The compilation received generally positive reviews from music critics, with one calling it a "cohesive, nuanced listening experience". The general feeling among critics was that the album wasn't for a casual Snow Patrol fan. Lightbody's taste in music was praised, with one critic calling it "exquisitely eclectic". However, one critic felt that the selections were the same favored by "indieists everywhere".

==Track listing==

Disc I: "Bert"
| No. | Title | Artist(s) | Length |
|---|---|---|---|
| 1. | "Way Behind" | Low & Spring Heel Jack | 3:43 |
| 2. | "Expanding in Reproduction" | Emperor Machine | 2:11 |
| 3. | "My Sex" | Sir Drew | 2:44 |
| 4. | "Everywhere" | Machines | 4:35 |
| 5. | "Staring at the Sun" | TV on the Radio | 1:36 |
| 6. | "Submergible" | Swimming Pool Sound | 1:58 |
| 7. | "Heartbeats" (Rex the Dog Remix) | The Knife | 2:08 |
| 8. | "Everything in Alright" | Four Tet | 2:16 |
| 9. | "Love Lost" | Alan Braxe & Fred Falke | 2:44 |
| 10. | "You Can't Stop It" | Kojak | 3:31 |
| 11. | "To our Disco Friends" | Smith n Hack | 2:17 |
| 12. | "I Can See Clearly Now" | Seelenluft | 2:59 |
| 13. | "Road Leads Where it's Led" | The Secret Machines | 3:38 |
| 14. | "Drop the Pressure" | Mylo | 4:05 |
| 15. | "Fear of Nothing" | Jacknife Lee | 2:21 |
| 16. | "Everybody Deserves to Be Fucked" (Tomcats in Tokyo Remix) | Sex in Dallas | 4:13 |
| 17. | "Mushaboom" | Feist | 3:39 |

Disc II: "Ernie"
| No. | Title | Artist(s) | Length |
|---|---|---|---|
| 1. | "Weird Divide" | The Shins | 1:55 |
| 2. | "By Your Side" | CocoRosie | 3:46 |
| 3. | "Rainbow Flows" | Husky Rescue | 4:31 |
| 4. | "Kissing My Love" | Bill Withers | 3:19 |
| 5. | "Take Care" | Hot Chip | 3:04 |
| 6. | "Bow Wow" | The Fiery Furnaces | 2:49 |
| 7. | "Milking" | Deerhoof | 3:31 |
| 8. | "Cuts Across the Land" | The Duke Spirit | 3:07 |
| 9. | "With Arms Outstretched" | Rilo Kiley | 3:42 |
| 10. | "Christmas Song" | Joy Zipper | 3:37 |
| 11. | "Girl I'm Gonna Fuck You Up" | Republic of Loose | 4:04 |
| 12. | "Sleaze" | Harco Pront | 1:14 |
| 13. | "Green Grass of Tunnel" | múm | 4:38 |
| 14. | "Does This Have a Name" | Iain Archer | 4:37 |
| 15. | "Superstar" | Nina Nastasia | 5:15 |

==Reception==

Allmusic's Jason Ankeny reviewed the album positively and awarded it 3.5 stars out of 5. He felt that Lightbody's selections weren't too different from "Snow Patrol's own brand of shimmering guitar pop". According to him, this approach worked for, and both, against the album. He further explained: "while the decision to focus on music from the same spectral frequency results in a cohesive, nuanced listening experience, half the fun of past Trip collections is discovering songs from the farthest-flung corners of the vault juxtaposed in unexpected and often revelatory ways." He said that "adventurous listeners should find some compelling new music" on the album and felt that it was a "solid overview of the state of alternative rock circa 2004". He named "With Arms Outstretched," "Staring at the Sun," and "Green Green Grass of Tunnel" the highlights from the album.
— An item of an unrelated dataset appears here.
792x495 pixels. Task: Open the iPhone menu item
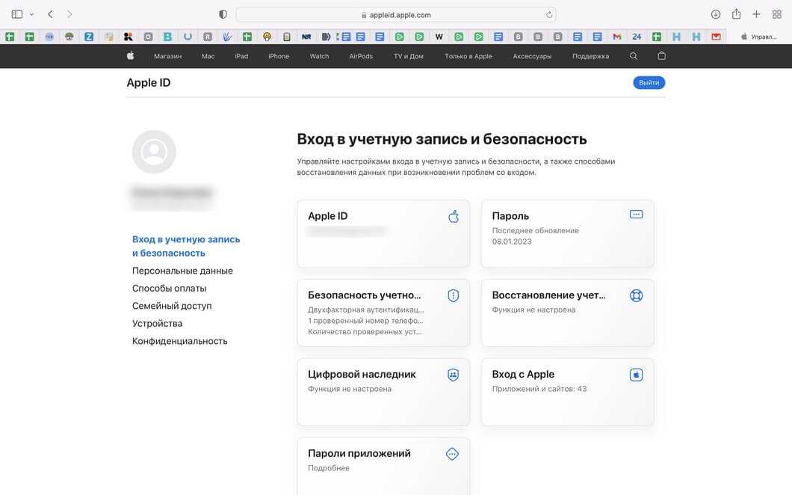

musicOMH's John Murphy reviewed the album positively and called it "quite brilliant", but warned that album isn't what Snow Patrol fans might expect. He also said that "the hardcore dance sounds of the first disc in particular may well scare Snow Patrol's casual fan away." He felt the second disc is better than the first: "a more eclectic mix of songs which moves away from the hard dance of disc one". He felt that by the time a listener would reach the end of disc II, they'd be convinced that "Gary Lightbody is a man with some exquisitely eclectic taste in music". He, however advised fans against buying the album if they were expecting a Final Straw. Xfm also called the song selection "eclectic".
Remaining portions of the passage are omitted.